BAGHDAD: Iraq Oil Minister Thamer Ghadhban said on Wednesday he expects his ministry to sign an initial deal with ExxonMobil and PetroChina “very soon”, but did not give a specific date.
“We have managed to take a step forward in resolving some lingering issues in the deal,” Ghadhban said at an oil ministry event.
Once the talks end, the initial deal will be studied by the ministerial energy committee before referring it to cabinet for approval, Ghadhban added.
Ghadhban said the deal with Exxon and PetroChina would allow Iraq to generate 750 million standard cubic feet of gas from the two oilfields per year.
On Tuesday, Iraq’s Prime Minister Adel Abdul Mahdi said Iraq was close to signing a 30-year energy agreement with both companies, for $53 billion.
Iraq expects to make $400 billion over the 30 years the deal is in effect, the prime minister said.
The southern mega-project involves the development of the Nahr Bin Umar and Artawi oilfields and an increase in production from the two fields to 500,000 barrels per day (bpd) from around 125,000 bpd now, Abdul Mahdi said.
The project is crucial to supplying water to oilfields in the south in order to boost pressure and keep production steady.
Media reports had quoted Iran’s ambassador in London on Monday as saying the United States would grant waivers to Iraq allowing it to deal with Iran economically, in exchange for Baghdad signing an oil deal with Washington.
“Talks now between the oil ministry and ExxonMobil and PetroChina are focused on how to split profits if oil prices rise or decline,” Abdul Mahdi said in response to a Reuters’ question on the obstacles holding up a final agreement.
“The deal lasts for 30 years and such financial details are sensitive and should be given more discussions,” he added.
Iraq is the second largest oil exporter in OPEC and has long-term aims to boost output curtailed by decades of war and sanctions.

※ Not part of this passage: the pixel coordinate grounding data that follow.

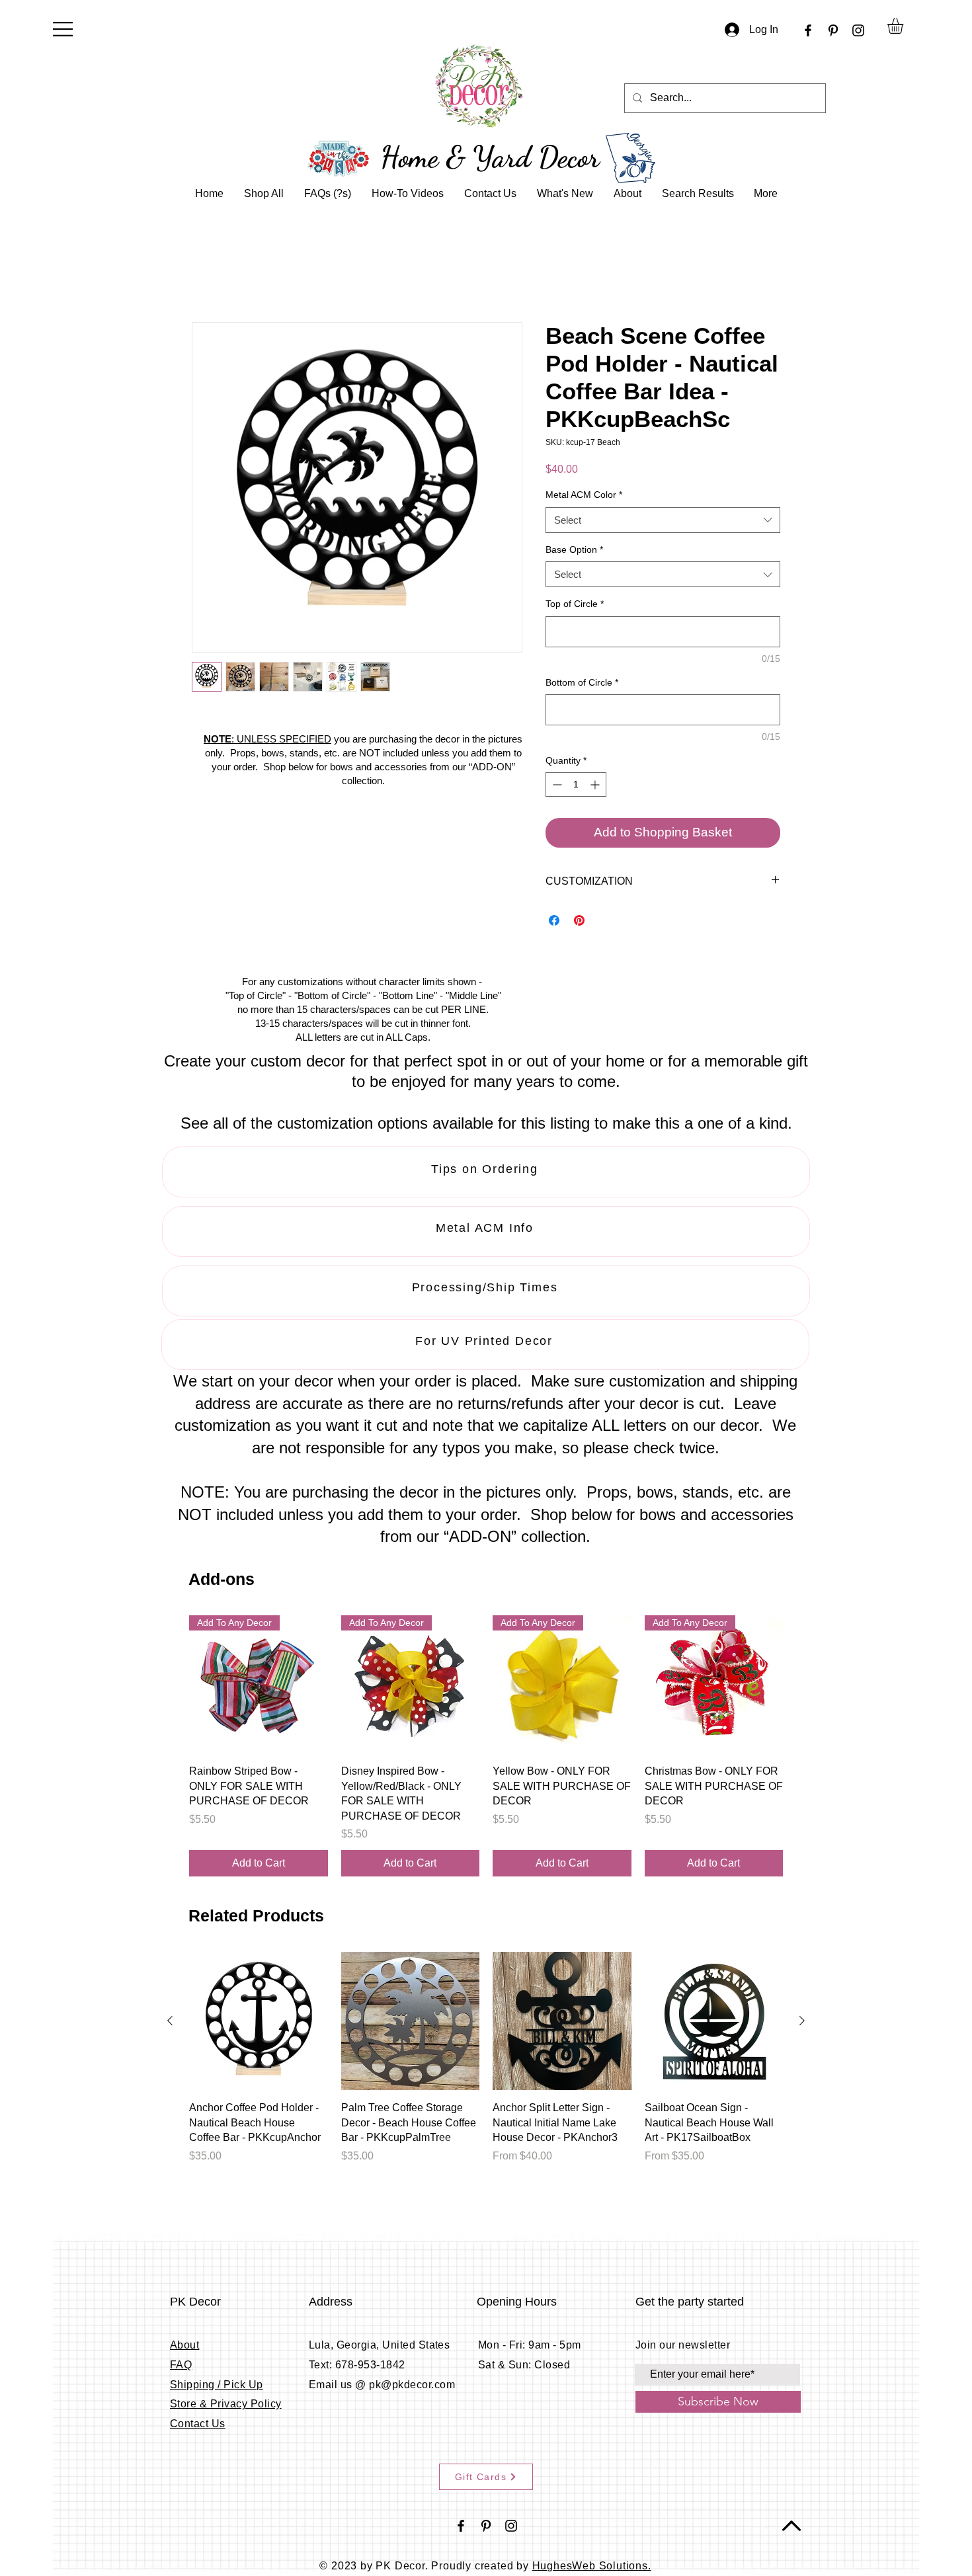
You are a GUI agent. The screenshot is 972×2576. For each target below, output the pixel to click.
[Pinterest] (833, 30)
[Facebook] (808, 30)
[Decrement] (555, 785)
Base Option (574, 550)
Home (206, 275)
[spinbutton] (576, 785)
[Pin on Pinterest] (579, 922)
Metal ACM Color (584, 496)
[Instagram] (858, 30)
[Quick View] (258, 2022)
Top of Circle (575, 605)
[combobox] (663, 521)
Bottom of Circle (582, 683)
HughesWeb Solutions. (591, 2567)
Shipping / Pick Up (216, 2385)
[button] (63, 29)
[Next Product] (802, 1685)
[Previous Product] (170, 1685)
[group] (486, 1746)
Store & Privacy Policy (226, 2405)
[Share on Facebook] (554, 922)
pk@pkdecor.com (412, 2385)
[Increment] (596, 785)
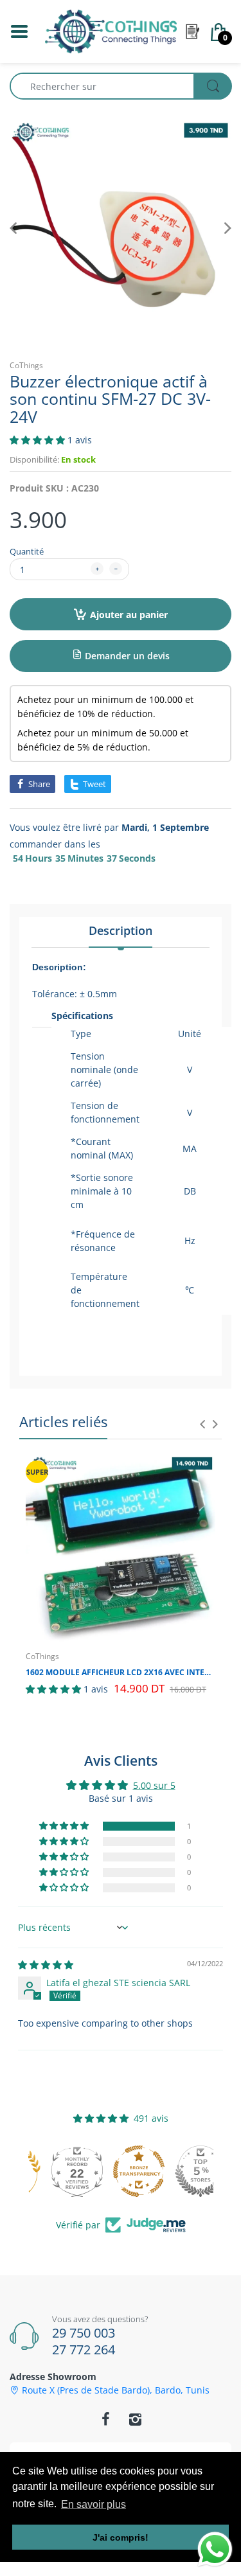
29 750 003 (83, 2332)
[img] (45, 1965)
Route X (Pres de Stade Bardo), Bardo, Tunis (116, 2390)
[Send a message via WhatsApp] (215, 2549)
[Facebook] (106, 2419)
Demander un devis (126, 656)
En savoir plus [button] (93, 2504)
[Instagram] (136, 2419)
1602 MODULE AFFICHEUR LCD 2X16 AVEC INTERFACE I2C (120, 1672)
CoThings (26, 365)
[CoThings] (111, 30)
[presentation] (202, 1424)
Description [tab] (120, 930)
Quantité (27, 551)
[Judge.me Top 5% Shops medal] (182, 2171)
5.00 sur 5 (154, 1785)
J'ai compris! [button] (120, 2537)
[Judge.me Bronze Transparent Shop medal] (121, 2171)
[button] (38, 440)
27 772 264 (83, 2349)
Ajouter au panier (129, 614)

Such projects are among the most valuable prizes in the world for international oil companies. An initial agreement would be a big boost for ExxonMobil’s plans to expand in Iraq.
It is also one of the only countries in the world to have friendly relations with both the United States and Iran. Tehran and Washington, arch enemies elsewhere, are Baghdad’s main allies and vie for influence there.
ExxonMobil and PetroChina will build a water injection project to feed oil wells in the south, as well as rehabilitate and build new export pipelines, Abdul Mahdi said.